The binding of human complement proteins C5, factor B, beta 1H and properdin to complement fragment C3b on zymosan.

R G DiScipio
PMCID: PMC1163402  PMID: 6462133

Abstract

The covalent binding of complement fragment C3b to zymosan by the action of the alternative-pathway C3 convertase and the reversible binding of several complement proteins (component C5, factor B, beta 1H and properdin) to C3b on zymosan have been investigated. When C3b is deposited on zymosan after activation by a surface-bound C3 convertase, the C3b molecules are deposited in foci around the C3 convertase site, with an average of 30 C3b molecules per site. The association constants of C5, factor B, beta 1H, and properdin for C3b bound to zymosan have been determined.
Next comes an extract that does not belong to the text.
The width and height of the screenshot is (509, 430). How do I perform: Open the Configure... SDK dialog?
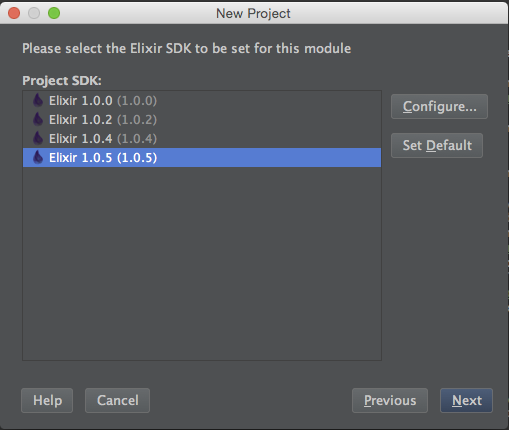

The association constants ranged from 6.5 x 10(-5) M-1 for factor B to 2.9 x 10(7) M-1 for properdin. An approximate stoichiometry of 1 : 1 for C5, factor B, and properdin binding to C3b has been observed. Curvilinear Scatchard plots were observed for beta 1H binding to C3b, with the maximal extrapolated ratio of beta 1H to C3b of 0.32. Physiological amounts of properdin increase by 7-fold the affinity constant for factor B binding to C3b with no alteration in the stoichiometry. Similarly, physiological amounts of factor B increase the affinity constant of properdin to C3b about 4-fold with only a small measured difference in stoichiometry. Competition binding studies and protein modification suggest that C5, factor B, beta 1H, and properdin each bind to a distinct region on C3b.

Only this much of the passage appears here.